Book Modernism and the Spirit of the City

Download or read book Modernism and the Spirit of the City written by Iain Boyd Whyte and published by Routledge. This book was released on 2013-01-11 with total page 263 pages. Available in PDF, EPUB and Kindle. Book excerpt: Modernism and the Spirit of the City offers a new reading of the architectural modernism that emerged and flourished in Europe in the first half of the twentieth century. Rejecting the fashionable postmodernist arguments of the 1980s and '90s which damned modernist architecture as banal and monotonous, this collection of essays by eminent scholars investigates the complex cultural, social, and religious imperatives that lay below the smooth, white surfaces of new architecture.

Book Visions of the City

Download or read book Visions of the City written by David Pinder and published by Routledge. This book was released on 2013-11-12 with total page 365 pages. Available in PDF, EPUB and Kindle. Book excerpt: Visions of the City is a dramatic history of utopian urbanism in the twentieth century. It explores radical demands for new spaces and ways of living, and considers their effects on planning, architecture and struggles to shape urban landscapes. The author critically examines influential utopian approaches to urbanism in western Europe associated with such figures as Ebenezer Howard and Le Corbusier, uncovering the political interests, desires and anxieties that lay behind their ideal cities. He also investigates avant-garde perspectives from the time that challenged these conceptions of cities, especially from within surrealism. At the heart of this richly illustrated book is an encounter with the explosive ideas of the situationists. Tracing the subversive practices of this avant-garde group and its associates from their explorations of Paris during the 1950s to their alternative visions based on nomadic life and play, David Pinder convincingly explains the significance of their revolutionary attempts to transform urban spaces and everyday life. He addresses in particular Constant's New Babylon, finding within his proposals a still powerful provocation to imagine cities otherwise.
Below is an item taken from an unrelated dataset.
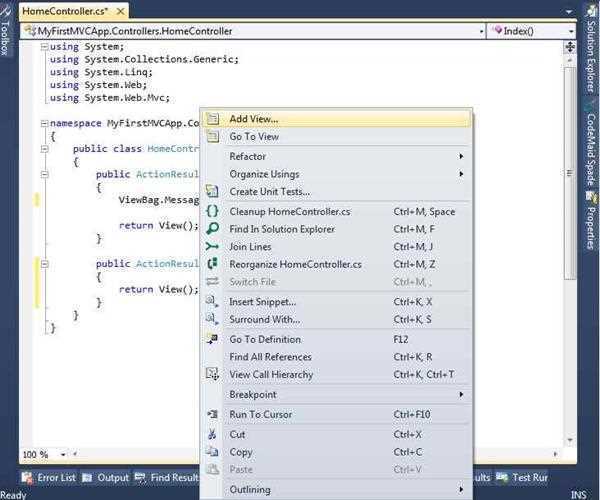This screenshot has width=600, height=500.
Task: Click the Cut scissors icon
Action: pyautogui.click(x=212, y=434)
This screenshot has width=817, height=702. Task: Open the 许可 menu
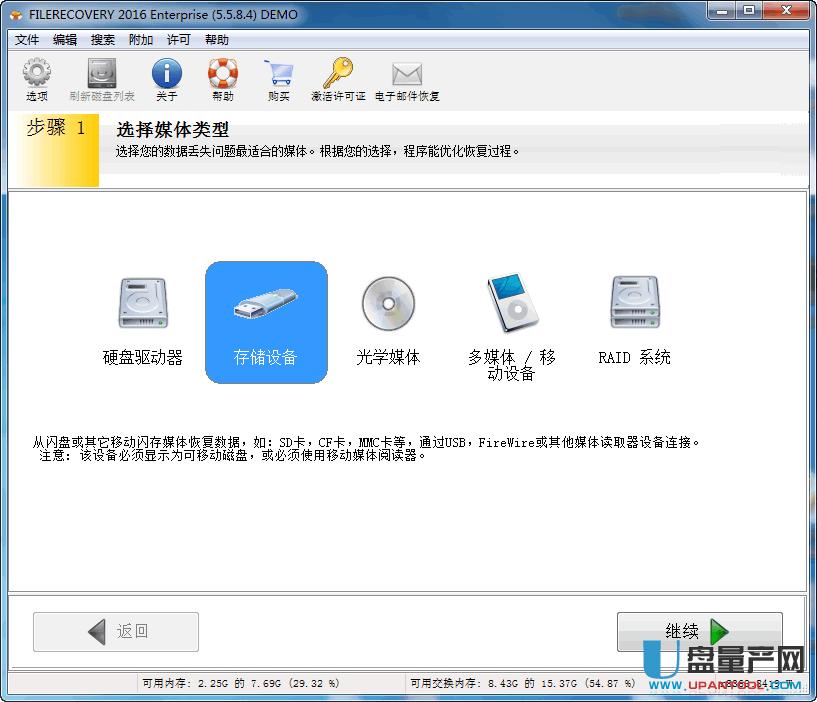click(x=177, y=40)
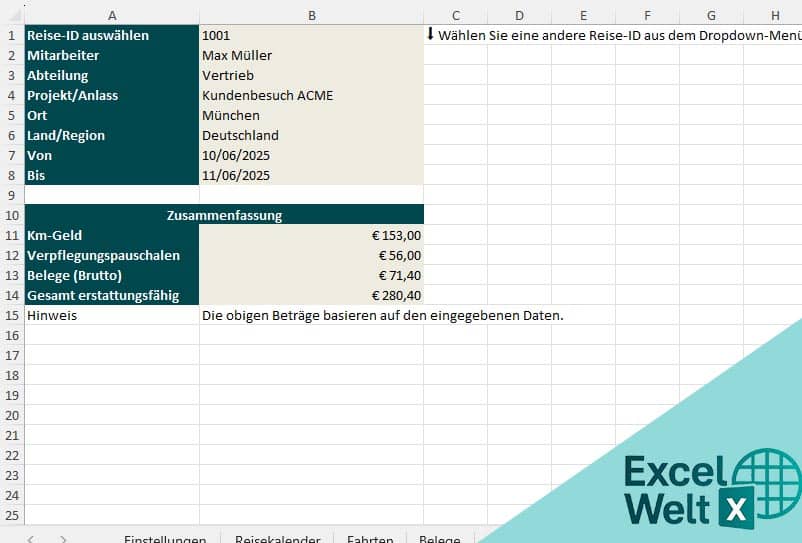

The book not only recovers vital moments from past hopes and dreams of modern urbanism. It also contests current claims about the 'end of utopia', arguing that reconsidering earlier projects can play a critical role in developing utopian perspectives today. Through the study of utopian visions, it aims to rekindle elements of utopianism itself. A superb critical exploration of the underside of utopian thought over the last hundred years and its continuing relevance in the here and now for thinking about possible urban worlds. The treatment of the Situationists and their milieu is a revelation. David Harvey, Distinguished Professor of Anthropology, City University of New York Graduate School

Book James Joyce  Urban Planning and Irish Modernism

Download or read book James Joyce Urban Planning and Irish Modernism written by L. Lanigan and published by Springer. This book was released on 2014-08-08 with total page 231 pages. Available in PDF, EPUB and Kindle. Book excerpt: Irish writing in the modernist era is often regarded as a largely rural affair, engaging with the city in fleeting, often disparaging ways, with Joyce cast as a defiant exception. This book shows how an urban modernist tradition, responsive to the particular political, social, and cultural conditions of Dublin, emerged in Ireland at this time.